它们看起来方向不同、动机不同,本质上都围绕一个中心:怎样利用别人的身体和感情,为自己证明些什么。小说有一段旁白,从“洪荒时代的人类互相残杀”写起,说到二十世纪,人仍然像原始人一样动怒就拿起刀子。这段话放在血腥场面之后,非常冷。它告诉读者:人类在技术上进入现代,在暴力上并没有真正离开石器时代;个人的爱情、婚姻、报仇,都可以轻易变成“互相伤害”的剧场。
性在小说里,也不是单纯的“快乐源泉”。它更像是一种试图填补空洞的工具。冯明用它对抗婚姻的空虚,司马丽用它对抗被遗弃的羞辱,陆子用它对抗内心的愧疚和失落。
这些对抗都没有成功。唯一真正被填满的,是堕落链条上的下一环。
“精神分裂”的时代:疯子、学习班和自我怀疑
小说中“精神分裂症”出现了多次:勇人的母亲是精神分裂患者,被关在医院;勇人杀人之后出现分裂症状;张三因为情伤“疯掉”,在表姐家呻吟;勇人后来反过来指责陆子“好像有点精神分裂”。
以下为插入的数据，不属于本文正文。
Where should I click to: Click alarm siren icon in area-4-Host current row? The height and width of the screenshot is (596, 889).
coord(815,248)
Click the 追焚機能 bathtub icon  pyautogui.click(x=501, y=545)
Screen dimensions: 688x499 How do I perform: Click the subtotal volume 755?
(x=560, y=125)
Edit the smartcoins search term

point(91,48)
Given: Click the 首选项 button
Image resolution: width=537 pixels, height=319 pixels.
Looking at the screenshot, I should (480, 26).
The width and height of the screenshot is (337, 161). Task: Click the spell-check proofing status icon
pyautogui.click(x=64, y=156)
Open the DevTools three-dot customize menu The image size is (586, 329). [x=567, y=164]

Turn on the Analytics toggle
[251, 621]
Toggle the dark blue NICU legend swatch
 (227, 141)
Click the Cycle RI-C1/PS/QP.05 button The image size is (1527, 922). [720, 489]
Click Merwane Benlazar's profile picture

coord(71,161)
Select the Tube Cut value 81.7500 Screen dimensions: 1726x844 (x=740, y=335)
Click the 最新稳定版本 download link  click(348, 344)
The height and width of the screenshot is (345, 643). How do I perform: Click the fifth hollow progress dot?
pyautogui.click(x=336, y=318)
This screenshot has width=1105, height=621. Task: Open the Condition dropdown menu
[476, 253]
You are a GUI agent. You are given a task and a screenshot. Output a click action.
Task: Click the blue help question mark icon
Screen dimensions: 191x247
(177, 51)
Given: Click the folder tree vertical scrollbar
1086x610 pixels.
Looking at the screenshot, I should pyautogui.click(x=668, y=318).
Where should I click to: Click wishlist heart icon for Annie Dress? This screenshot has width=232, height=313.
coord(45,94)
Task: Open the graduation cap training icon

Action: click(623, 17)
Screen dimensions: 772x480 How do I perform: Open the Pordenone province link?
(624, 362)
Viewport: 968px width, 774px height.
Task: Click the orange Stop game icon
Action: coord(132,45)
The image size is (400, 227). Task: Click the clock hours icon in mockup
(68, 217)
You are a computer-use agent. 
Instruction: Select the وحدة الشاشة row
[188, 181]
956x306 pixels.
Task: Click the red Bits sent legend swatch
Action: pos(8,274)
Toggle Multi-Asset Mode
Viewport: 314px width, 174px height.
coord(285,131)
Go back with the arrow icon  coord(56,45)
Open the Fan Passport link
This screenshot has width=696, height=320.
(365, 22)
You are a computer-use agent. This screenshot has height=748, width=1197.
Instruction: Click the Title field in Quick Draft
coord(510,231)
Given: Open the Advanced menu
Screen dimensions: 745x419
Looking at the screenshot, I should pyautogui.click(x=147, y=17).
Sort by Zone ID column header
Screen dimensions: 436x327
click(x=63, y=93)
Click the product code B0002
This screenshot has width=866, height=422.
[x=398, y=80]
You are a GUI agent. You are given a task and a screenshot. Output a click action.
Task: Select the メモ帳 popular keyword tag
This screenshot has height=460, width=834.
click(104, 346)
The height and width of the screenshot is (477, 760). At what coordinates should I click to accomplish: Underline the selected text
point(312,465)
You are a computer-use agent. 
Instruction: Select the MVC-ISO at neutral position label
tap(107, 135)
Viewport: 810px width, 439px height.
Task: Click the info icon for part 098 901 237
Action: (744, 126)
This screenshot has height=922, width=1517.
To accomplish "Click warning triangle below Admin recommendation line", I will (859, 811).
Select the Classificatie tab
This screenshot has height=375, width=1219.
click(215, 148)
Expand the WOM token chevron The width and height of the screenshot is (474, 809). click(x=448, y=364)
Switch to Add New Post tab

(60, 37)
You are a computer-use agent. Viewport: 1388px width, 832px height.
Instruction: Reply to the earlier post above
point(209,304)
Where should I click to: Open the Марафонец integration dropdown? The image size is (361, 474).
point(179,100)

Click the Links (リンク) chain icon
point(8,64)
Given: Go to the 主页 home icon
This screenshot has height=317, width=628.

这些“疯”,有的是真正的疾病,有的是时代的隐喻。
在一个“运动”主导一切的话语环境里,几乎每个人都同时活在两种逻辑中:一种是日常生活的逻辑:爱、羞耻、欲望、怨恨;一种是政治教条的逻辑:阶级、路线、改造、站队。
想一直保持清醒,很难。完全融入教条,也得牺牲大量感受。很多人只好在两个世界间来回切换。从外面看,正是“精神分裂”的状态。
张三的疯狂,是情感承受极限后的崩溃,干净而简单。勇人的分裂,是在“为爱复仇”的冲动和“革命青年”身份之间撕扯。陆子的“精神分裂”,则更接近后来许多人的日常:身体在堕落,头脑在清醒,嘴上学会了玩世不恭,心底仍然有一块地方不肯彻底同流。小说没有给这些“疯”开药方,只是承认它们的存在。承认在那样一个年月,谁看谁都像疯了。
《九级浪》:一幅画、一部小说、一个隐喻
小说名字来自俄国画家阿依瓦佐夫斯基的名作《九级浪》。冯明家里挂着这幅画的复制品。画中海面翻涌,巨浪一层高过一层,残船桅杆上有人紧紧抱着求生,海水沸腾一般往上抛。
在小说里,这幅画至少有三层意义:
对人物命运的预言:勇人、陆子、司马丽、冯明,每个人都站在自己的浪尖上。有人在浪头以为看见了光,有人刚抱住桅杆,有人已经被卷入海底。
对时代的隐喻:文革像一场没有退路的大风暴。主角们不是站在岸上看浪的人,而是被朝向深渊推去的“水上残骸”。
对创作本身的暗示:陆子在终章想到,要写一部叫《九级浪》的小说,把自己的坎坷经历画进去。这层安排,让作品出现了一个“镜中镜”:现实中有一幅画,小说中有一部以画为名的书。二十岁的作者借人物之口,在文本里埋下自己的创作冲动。
无心上床的连载题目叫“细品慢读《九级浪》”,从这个角度看,这部作品本身也像一幅复杂的海景:远看是一整片翻涌的海,近看有每一个浪头、浪花、碎木、溺水者。
结尾:忍耐、嬉皮与“精神世界”的残余
小说的终章并不壮烈。
勇人“学习班”归来,陆子给他接风,两人谈起人生、理想、文革、未来。勇人变得温顺而“正确”,决定去插队,把个人命运彻底绑在集体叙事上。陆子看着他,心里知道这条路有多残酷,又说不出什么更好的路径。
饭馆里“有精神世界的人和没有精神世界的人混坐在一起,在饭桌旁不容易分别”。这句轻描淡写的话,像是整部小说的终结感慨。
当所有人都在为吃饭、为站队、为出路忙碌时,“有精神世界”变成一种隐秘的属性,不再写在脸上;那些还在思考的人,只能把问题往心里压;最终留下的是一种“忍耐”:忍耐现实的粗糙,忍耐内心的失望,忍耐自己已经不再纯洁。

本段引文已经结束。